We just need a threshold to identify what are truly great matches which is dependent on the dataset itself.

Test Data

Let us create a test table out of the example values above manually:

CREATE TABLE featurevector1 AS SELECT *
FROM (
    SELECT 'iPad' AS ProductName
    UNION ALL
    SELECT 'iPhone'
    UNION ALL
    SELECT 'iWatch'
     UNION ALL
    SELECT 'iPad Mini'
);
SELECT * FROM featurevector1;

Just to make sure we understand the SQL code:

  • CREATE TEMP TABLE featurevector1 AS: This statement creates a temporary table named featurevector1. Temporary tables are typically only accessible within the current session and are automatically dropped at the end of the session.
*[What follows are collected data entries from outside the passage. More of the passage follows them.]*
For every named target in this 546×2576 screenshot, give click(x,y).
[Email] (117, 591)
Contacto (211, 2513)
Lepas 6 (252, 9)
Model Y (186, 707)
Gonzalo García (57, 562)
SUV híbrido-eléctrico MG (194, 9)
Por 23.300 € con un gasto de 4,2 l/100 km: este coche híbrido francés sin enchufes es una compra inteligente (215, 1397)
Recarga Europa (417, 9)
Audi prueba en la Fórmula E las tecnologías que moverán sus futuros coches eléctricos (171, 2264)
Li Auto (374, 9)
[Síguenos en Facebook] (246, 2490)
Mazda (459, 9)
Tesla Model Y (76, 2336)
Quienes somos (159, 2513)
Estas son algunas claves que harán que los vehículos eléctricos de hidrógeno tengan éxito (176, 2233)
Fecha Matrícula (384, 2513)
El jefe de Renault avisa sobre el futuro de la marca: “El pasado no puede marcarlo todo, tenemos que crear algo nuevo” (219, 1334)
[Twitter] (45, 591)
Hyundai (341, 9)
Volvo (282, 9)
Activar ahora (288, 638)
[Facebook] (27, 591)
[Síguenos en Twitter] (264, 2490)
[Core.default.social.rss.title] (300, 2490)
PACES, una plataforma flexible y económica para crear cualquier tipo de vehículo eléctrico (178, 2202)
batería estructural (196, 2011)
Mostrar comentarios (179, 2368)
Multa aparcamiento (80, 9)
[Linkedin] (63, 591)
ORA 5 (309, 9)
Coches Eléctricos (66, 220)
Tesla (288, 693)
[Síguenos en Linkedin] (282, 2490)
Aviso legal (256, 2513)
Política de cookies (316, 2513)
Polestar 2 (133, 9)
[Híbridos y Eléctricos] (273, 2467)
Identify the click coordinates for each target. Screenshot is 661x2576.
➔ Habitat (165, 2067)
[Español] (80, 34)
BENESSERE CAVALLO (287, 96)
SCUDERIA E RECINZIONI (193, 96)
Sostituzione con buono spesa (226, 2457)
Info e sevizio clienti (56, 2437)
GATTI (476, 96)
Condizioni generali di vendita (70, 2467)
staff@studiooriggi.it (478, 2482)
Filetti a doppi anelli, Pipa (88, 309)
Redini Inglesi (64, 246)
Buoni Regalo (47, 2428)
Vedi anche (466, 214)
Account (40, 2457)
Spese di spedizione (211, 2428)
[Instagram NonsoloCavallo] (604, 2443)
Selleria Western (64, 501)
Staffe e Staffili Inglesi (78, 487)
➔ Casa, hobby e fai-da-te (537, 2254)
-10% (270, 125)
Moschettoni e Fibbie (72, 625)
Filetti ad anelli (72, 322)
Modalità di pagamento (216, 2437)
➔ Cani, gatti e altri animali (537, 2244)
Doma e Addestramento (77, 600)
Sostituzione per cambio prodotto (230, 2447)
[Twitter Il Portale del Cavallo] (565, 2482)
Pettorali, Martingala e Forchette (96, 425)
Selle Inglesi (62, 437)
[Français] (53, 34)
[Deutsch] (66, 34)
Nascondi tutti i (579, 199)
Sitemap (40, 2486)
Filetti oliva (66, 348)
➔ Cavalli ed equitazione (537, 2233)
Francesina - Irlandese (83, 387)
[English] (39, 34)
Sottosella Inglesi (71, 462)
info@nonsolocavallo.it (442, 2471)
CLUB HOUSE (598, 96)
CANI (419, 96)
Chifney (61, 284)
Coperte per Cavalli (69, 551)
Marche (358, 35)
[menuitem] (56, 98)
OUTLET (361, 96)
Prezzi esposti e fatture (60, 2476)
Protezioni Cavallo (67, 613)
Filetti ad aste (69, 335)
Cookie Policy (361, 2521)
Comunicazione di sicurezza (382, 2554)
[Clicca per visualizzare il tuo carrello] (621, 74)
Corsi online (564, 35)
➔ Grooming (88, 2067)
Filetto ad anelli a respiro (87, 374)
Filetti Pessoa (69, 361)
  • SELECT * FROM (...): This part of the code is a subquery used to generate the data that will be inserted into the featurevector1 table.

  • Inside the subquery, there are multiple SELECT statements combined using UNION ALL. Each SELECT statement generates one row of data with the specified values for the 'ProductName' column.

    • SELECT 'iPad' AS ProductName: This generates a row with the value 'iPad' in the 'ProductName' column.

    • SELECT 'iPhone': This generates a row with the value 'iPhone' in the 'ProductName' column.

    • And so on.

The result will be:

Similarly, we can also create the second feature vector that looks like the following:

CREATE TABLE featurevector2 AS SELECT *
FROM (
    SELECT 'iPad' AS ProductName
    UNION ALL
    SELECT 'iPhone'
    UNION ALL
    SELECT 'Macbook Pro'
);
SELECT * FROM featurevector2;

Old Fashioned Tokenization

Tokenization or text splitting is the process of taking text (such as a sentence) and breaking it into individual terms (usually words).

In our case, we need to do several things:

  1. We will assume that whitespaces do not contribute to the similarity measure and we will get rid of them in our feature vectors.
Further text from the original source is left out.